Negotiated with the Levine Cava administration, the new lease added provisions giving the county more oversight over animal care at the park, which was once home to the Flipper television series and a target of animal-rights activists for the captivity conditions of a star attraction, Lolita the orca.

Levine Cava celebrated the new ownership in 2022 for an agreement to end Lolita’s performances and a plan to move her to an open-water sanctuary once the logistics and federal clearances were in place for the transfer. The orca died in August at the Seaquarium in the early phase of that relocation plan, and the relationship between the county and the park publicly soured in the weeks that followed.

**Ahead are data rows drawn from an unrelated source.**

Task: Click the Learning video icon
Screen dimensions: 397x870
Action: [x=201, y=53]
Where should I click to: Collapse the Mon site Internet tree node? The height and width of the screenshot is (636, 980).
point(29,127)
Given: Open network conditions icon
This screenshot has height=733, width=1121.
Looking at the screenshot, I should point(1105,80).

In December, the Levine Cava administration notified the Seaquarium that its lease was in jeopardy over critical inspection reports from federal animal regulators and over code violations from county building inspectors. In March, the county delivered a formal eviction notice. On Tuesday, Miami-Dade launched eviction proceedings in circuit court, the final step before a judge can decide whether the Seaquarium violated its lease and must vacate.

“Our ultimate priority has always been to ensure the safety and well-being of the hundreds of animals in the Seaquarium’s care, and it’s critical that we proceed in a manner that best protects them,” read a joint statement from Levine Cava and Miami-Dade Commissioner Raquel Regalado, whose district includes Virginia Key.

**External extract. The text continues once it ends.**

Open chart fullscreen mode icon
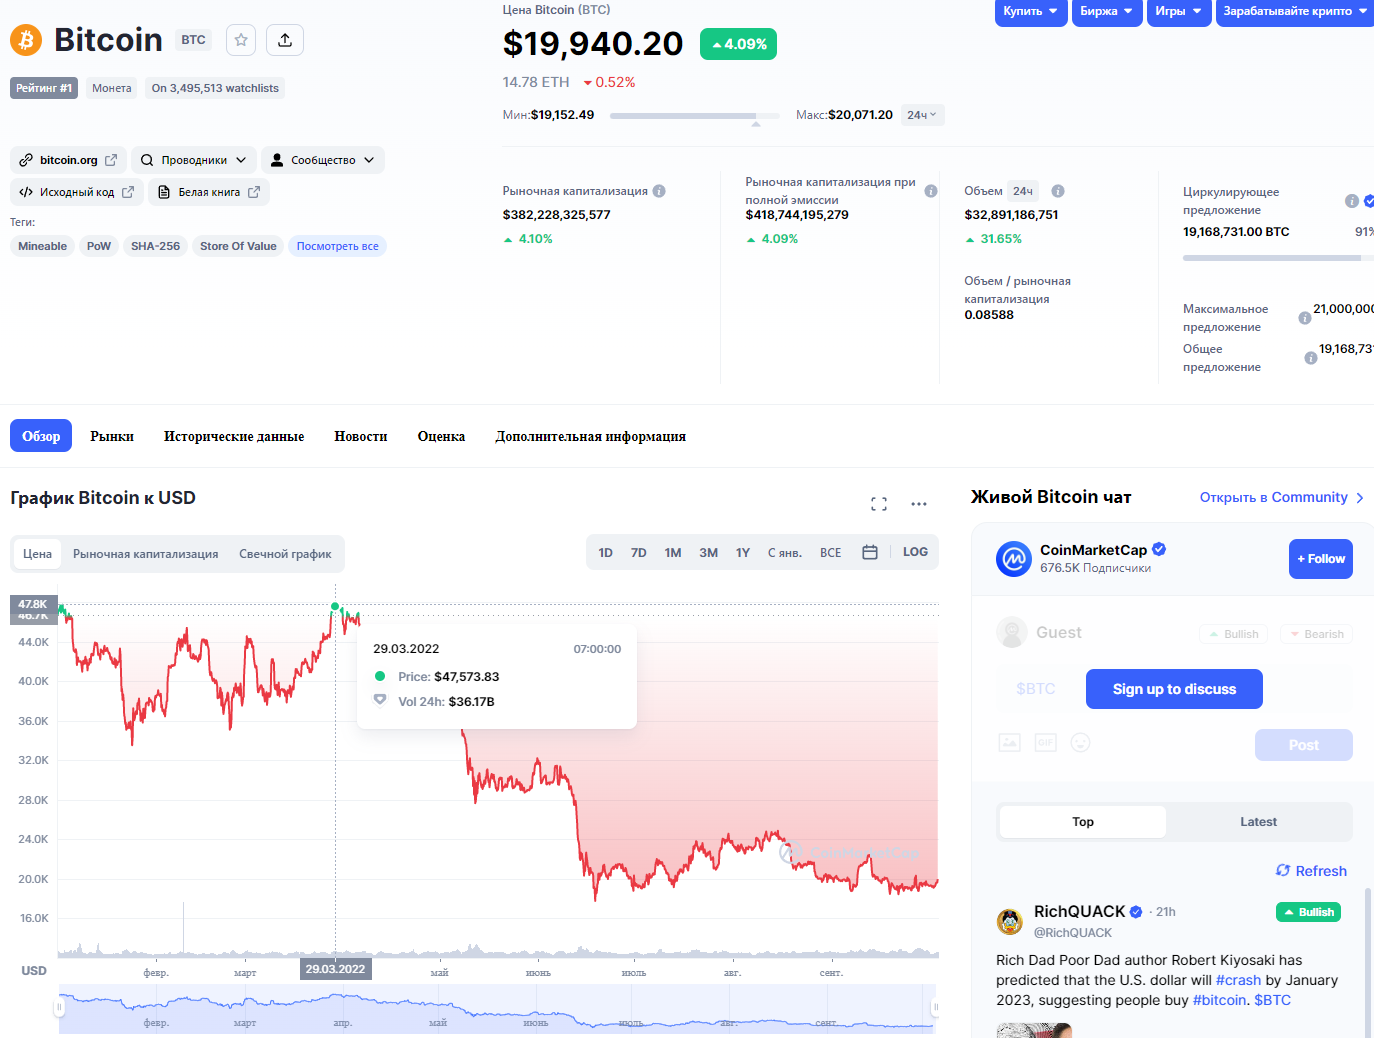 (x=879, y=504)
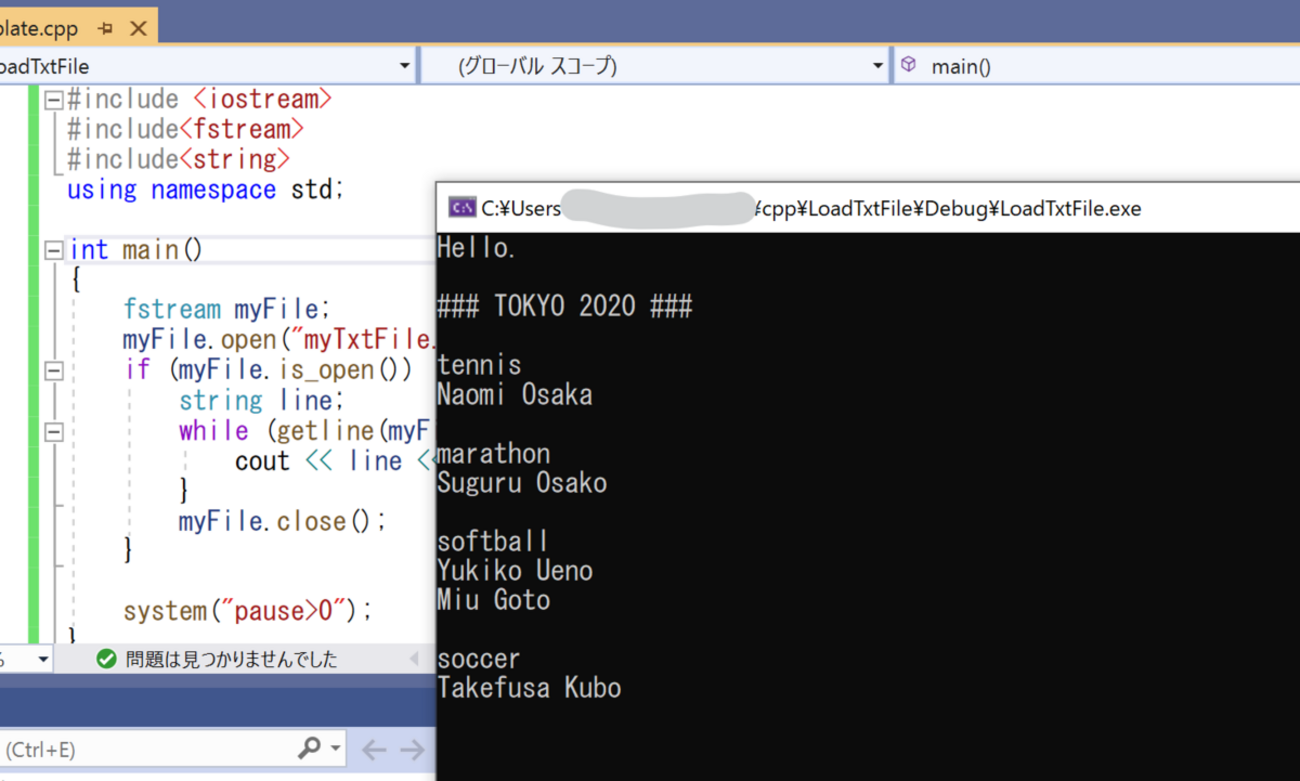Click the console window's title bar icon

click(x=462, y=208)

With Miami-Dade publicly trying to oust the Seaquarium from its county-owned site, the question of who might get to control the land next has been a natural topic in county circles. In media appearances, Levine Cava and Regalado have both said it’s too early to speculate on the future of the land.

The county eviction suit cites multiple federal findings of problems with the Seaquarium’s care of a menagerie that includes dolphins, sea lions, exotic birds and manatees. Inspectors also faulted the Seaquarium for inadequate staffing of its veterinarian staff.

“The facility continues to have an inadequate number of trained employees in the Veterinary Care department,” read a report at the end of 2023 that was included in the lawsuit. “Currently a single veterinarian is employed to care for the 46 marine mammals, 50 birds, and hundreds of fish, sharks and rays housed at the facility.”

Seaquarium administrators said Wednesday the park still has one veterinarian on payroll but that it has enough veterinarian technicians to provide adequate care for its animals.

The park also accused the county of publicizing areas of concern cited by federal inspectors while ignoring the Seaquarium’s subsequent actions that cure the potential violations. Napoleon showed reporters an April 30 report from federal inspectors that stated there were “no non-compliant items identified during this inspection.”

“When the county suggests that the Miami Seaquarium is some place that’s derelict in their duties, that’s completely untrue,” he said.

Edwin Gonzalez, executive director of the Dolphin Company, said the public fight with Miami-Dade has led many people to mistakenly think the Seaquarium has closed. Sales are down about 40% this year, he said. The Miami Herald reported sales were down roughly 30% at the start of 2024, based on revenue reports the Seaquarium files with Miami-Dade as part of its rent payments.

“You have Levine Cava saying, ‘We’re closing you down,’” Gonzalez said. “Well, we’re not closed. We’re still open. We still have a lot of loyal followers.”